JörgIsring-UnterMörd
Außer Göring besaßen noch Reichsführer-SS Heinrich
Himmler und Hitler eigene Sonderzüge, so luxuriös ausgestattet, dass es darin
an nichts fehlte. Görings Gefährt war besonders verschwenderisch gestaltet.

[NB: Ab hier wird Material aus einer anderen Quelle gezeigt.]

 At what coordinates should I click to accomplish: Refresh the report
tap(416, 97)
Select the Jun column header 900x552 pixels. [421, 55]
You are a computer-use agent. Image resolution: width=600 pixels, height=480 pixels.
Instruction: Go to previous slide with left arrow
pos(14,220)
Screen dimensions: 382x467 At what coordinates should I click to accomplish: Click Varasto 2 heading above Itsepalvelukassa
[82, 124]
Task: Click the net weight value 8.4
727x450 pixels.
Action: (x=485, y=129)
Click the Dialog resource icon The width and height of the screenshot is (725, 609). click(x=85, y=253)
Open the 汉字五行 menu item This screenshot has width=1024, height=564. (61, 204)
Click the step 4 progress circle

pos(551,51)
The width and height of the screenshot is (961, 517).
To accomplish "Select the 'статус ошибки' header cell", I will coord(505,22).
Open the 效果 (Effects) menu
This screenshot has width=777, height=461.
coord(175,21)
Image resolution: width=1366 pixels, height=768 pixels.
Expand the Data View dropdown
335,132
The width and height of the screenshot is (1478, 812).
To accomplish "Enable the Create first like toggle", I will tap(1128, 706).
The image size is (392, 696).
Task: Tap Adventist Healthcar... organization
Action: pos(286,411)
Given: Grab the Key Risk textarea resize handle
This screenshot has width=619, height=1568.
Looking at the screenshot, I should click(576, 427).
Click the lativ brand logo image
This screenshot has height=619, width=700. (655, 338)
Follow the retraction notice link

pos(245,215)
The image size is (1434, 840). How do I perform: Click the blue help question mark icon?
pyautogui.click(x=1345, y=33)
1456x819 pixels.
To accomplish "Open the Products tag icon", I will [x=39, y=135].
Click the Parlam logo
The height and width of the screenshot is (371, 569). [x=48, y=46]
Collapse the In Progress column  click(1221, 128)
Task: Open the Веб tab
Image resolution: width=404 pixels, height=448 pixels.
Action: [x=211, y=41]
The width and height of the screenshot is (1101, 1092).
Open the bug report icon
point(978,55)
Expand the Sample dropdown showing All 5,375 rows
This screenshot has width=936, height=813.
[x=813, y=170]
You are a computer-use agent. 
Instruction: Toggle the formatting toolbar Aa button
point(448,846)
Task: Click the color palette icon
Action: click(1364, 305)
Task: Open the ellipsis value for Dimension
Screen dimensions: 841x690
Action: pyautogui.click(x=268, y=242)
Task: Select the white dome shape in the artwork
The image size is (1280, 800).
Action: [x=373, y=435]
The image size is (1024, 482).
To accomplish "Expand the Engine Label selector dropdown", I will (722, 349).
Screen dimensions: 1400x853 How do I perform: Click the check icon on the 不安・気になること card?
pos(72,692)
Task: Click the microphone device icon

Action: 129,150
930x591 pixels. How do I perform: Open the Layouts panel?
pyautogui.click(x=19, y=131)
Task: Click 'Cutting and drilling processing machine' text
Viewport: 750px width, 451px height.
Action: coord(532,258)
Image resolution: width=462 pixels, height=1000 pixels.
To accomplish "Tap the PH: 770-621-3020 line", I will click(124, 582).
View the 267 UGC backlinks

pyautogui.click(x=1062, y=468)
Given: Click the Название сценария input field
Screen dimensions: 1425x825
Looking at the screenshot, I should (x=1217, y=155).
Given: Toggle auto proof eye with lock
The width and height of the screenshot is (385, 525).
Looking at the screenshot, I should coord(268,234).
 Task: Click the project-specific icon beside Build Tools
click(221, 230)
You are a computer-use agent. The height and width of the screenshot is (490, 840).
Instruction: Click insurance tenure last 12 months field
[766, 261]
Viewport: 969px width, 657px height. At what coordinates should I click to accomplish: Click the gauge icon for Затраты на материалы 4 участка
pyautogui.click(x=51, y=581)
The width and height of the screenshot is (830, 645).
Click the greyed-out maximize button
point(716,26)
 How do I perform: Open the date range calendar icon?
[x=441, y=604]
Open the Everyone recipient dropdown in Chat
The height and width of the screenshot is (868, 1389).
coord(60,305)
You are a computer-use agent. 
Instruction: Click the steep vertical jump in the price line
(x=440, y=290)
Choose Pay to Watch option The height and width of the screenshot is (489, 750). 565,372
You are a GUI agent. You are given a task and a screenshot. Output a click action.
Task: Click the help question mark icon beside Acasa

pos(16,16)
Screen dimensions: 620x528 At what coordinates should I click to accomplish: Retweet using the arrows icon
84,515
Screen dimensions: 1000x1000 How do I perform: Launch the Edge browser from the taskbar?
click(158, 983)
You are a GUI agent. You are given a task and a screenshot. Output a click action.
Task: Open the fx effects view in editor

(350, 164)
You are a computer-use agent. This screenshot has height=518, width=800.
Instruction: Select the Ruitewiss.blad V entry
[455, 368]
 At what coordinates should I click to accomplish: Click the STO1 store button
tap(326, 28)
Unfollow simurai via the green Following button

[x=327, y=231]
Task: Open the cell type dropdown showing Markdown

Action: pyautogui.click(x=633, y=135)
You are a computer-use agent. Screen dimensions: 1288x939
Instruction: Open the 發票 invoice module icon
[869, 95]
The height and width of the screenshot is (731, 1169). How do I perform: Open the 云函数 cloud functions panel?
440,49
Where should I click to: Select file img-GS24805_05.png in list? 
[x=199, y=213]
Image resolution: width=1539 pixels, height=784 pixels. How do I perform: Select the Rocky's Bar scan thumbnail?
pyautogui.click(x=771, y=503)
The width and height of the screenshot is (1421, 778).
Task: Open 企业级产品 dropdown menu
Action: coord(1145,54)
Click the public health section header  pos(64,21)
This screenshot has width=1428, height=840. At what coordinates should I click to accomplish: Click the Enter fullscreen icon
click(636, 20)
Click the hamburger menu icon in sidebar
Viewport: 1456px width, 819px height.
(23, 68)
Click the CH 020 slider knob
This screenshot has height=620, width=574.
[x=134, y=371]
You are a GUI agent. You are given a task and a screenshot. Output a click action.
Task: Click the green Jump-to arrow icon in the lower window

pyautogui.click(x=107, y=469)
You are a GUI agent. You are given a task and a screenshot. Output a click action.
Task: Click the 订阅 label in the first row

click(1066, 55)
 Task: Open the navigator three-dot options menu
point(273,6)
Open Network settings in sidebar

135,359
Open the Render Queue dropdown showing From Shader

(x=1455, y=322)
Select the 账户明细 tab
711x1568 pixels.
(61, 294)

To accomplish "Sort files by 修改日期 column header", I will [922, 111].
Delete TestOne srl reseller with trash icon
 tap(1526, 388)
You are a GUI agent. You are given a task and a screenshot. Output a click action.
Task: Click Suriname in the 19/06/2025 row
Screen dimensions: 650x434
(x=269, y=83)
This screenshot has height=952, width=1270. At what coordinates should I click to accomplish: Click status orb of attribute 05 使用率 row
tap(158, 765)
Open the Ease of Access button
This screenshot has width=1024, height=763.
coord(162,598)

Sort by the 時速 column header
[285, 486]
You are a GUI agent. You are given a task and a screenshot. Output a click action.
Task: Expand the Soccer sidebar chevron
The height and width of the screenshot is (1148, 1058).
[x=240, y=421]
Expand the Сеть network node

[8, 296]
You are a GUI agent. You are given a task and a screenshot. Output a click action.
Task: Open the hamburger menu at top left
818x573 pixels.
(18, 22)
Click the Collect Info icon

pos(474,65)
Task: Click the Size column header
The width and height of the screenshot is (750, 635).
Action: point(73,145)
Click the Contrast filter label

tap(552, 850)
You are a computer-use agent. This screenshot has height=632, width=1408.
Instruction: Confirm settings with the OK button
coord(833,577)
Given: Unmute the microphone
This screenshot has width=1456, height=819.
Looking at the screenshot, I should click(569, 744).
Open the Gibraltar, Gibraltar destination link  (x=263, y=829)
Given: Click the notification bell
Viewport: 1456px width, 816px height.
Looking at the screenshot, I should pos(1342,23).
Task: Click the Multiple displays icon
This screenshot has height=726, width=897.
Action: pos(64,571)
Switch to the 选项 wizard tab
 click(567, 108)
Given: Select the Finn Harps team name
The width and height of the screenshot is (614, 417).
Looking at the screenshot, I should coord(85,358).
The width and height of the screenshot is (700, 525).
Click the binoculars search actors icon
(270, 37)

Körner führte den Schweden zu einem Waggon, vor dessen Tür ein Treppchen den
Spalt zwischen Zug und Bahnsteig überbrückte.
»Bitteschön, Herr
Dahlerus, treten Sie ein.« Der Schwede stieg die Stufen hoch und stand vor
einer Schiebetür.
»Gehen Sie ruhig hindurch«, forderte ihn Körner auf.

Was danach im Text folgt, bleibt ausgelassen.